## Begin Text extract

This is why freedom cannot be coherently understood as existence outside of, or beyond, authority. Such an existence is an existence in falsehood. Any attempt to be one’s own authority, to make up, or “discover,” one’s own morality – or “reality” – is an attempt to take the place of the Author. And this is not freedom, but rebellion – which leaves one enslaved to sin, as it manipulates the passions.

Freedom, on the other hand, – true freedom – can exist only when it is aligned with reality, when it is grounded in the truth that Christ promised would make us free (Jn 8.32). Freedom must be subject to truth, or it is false. The Holy Father put this quite well in his homily:

The Gospel teaches us that true freedom, the freedom of the children of God, is found only in the self-surrender which is part of the mystery of love. Only by losing ourselves, the Lord tells us, do we truly find ourselves (cf. Lk 17:33). True freedom blossoms when we turn away from the burden of sin, which clouds our perceptions and weakens our resolve, and find the source of our ultimate happiness in him who is infinite love, infinite freedom, infinite life. “In his will is our peace”.

In this, Benedict’s penultimate address during his apostolic visit to America, he left no doubt that he thinks it is time for the Church in America to pick itself up from its recent troubles, seek the unity of faith found in the freedom of a lived fidelity to the living apostolic witness, and go about the task of bearing our own witness to the liberating truth of the gospel – in particular the truth of the Divinely defined dignity of the human person, a truth so often obscured in our day by ideologies – and religions – that would reduce the human person to a means to an end.

Hasten the coming of God’s Kingdom in this land, and bear witness with the authority of the apostolic faith, and so honor our fathers and mothers.

ΑΩ

Recovering from the Papal Mass

As evidenced by my last post, I tried very hard to get myself pumped up for yesterday’s occasion of attending the papal Mass at Yankee Stadium. The Mass was very nicely done, and it was wonderful to hear a stadium full of people thunder “Amen” and the other responses, but it was still a massive crowd attending an orchestrated “event,” and both these factors, unsurprisingly, wore on me greatly.

## End Text extract

Short exercise 1 ::
For the passage on freedom and authority, decide whether each statement agrees with it, answering yes or no and quoting the deciding words: (a) freedom must be subject to truth; (b) the papal Mass was held at Yankee Stadium; (c) Benedict gave the address as his final one of the visit to America.
Short exercise 2 ::
Return the portion of the passage on freedom and authority between "Recovering from the" and "on me greatly.", inclusive, copied word for word.
Short exercise 3 ::
Take the passage on freedom and authority further, writing on from its final sentence.
The listing that comes after this text has no role in what is asked here.

## Begin Dataset extract

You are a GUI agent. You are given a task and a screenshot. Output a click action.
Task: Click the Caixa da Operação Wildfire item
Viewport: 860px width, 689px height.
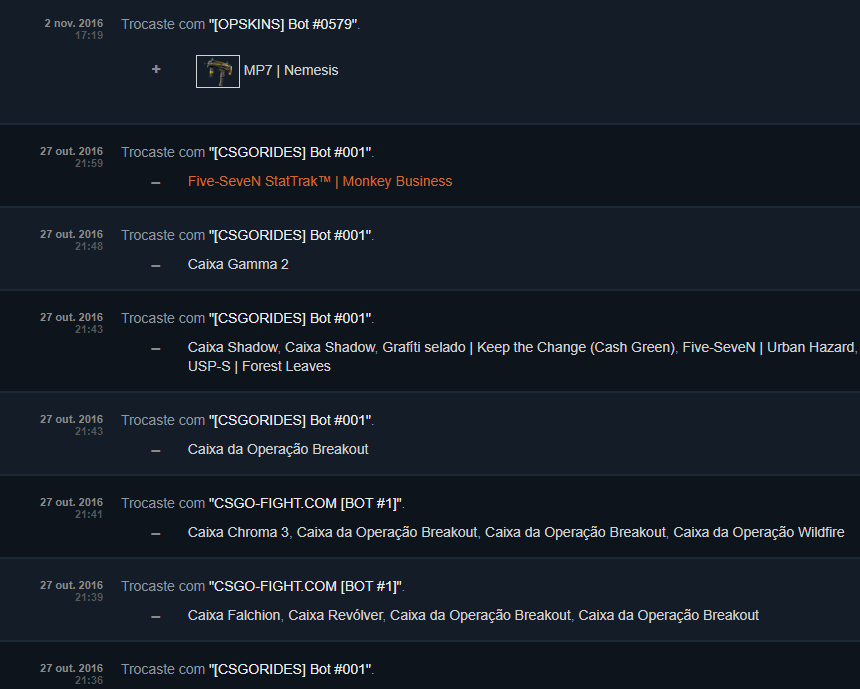coord(759,533)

## End Dataset extract

Exercise answer 1 ::
(a) Yes: "Freedom must be subject to truth, or it is false."
(b) Yes: "attending the papal Mass at Yankee Stadium"
(c) No: "Benedict’s penultimate address during his apostolic visit to America"

Exercise answer 2 ::
Recovering from the Papal Mass

As evidenced by my last post, I tried very hard to get myself pumped up for yesterday’s occasion of attending the papal Mass at Yankee Stadium. The Mass was very nicely done, and it was wonderful to hear a stadium full of people thunder “Amen” and the other responses, but it was still a massive crowd attending an orchestrated “event,” and both these factors, unsurprisingly, wore on me greatly.

Exercise answer 3 ::
I think it probably would have been a categorical pleasure for me had the organizers of the event chosen to focus solely on the pope’s coming to celebrate the Sunday liturgy with the assembled throng of faithful – including, of course, his application of the readings of the day in his homiletic address. As it worked out – and forgive me if this seems cynical – the papal appearance came across to me more as the headlining act in an afternoon of far-flung entertainment. Not that I think the Holy Father intended any such thing, but the three hours (or whatever it was) of nonstop entertainment preceding the Mass was simply not a fitting or effective way to prepare to celebrate the sacred mysteries, as far as I’m concerned. I realize many people thoroughly enjoyed it, but I felt like I was at a spectacle, not a Mass.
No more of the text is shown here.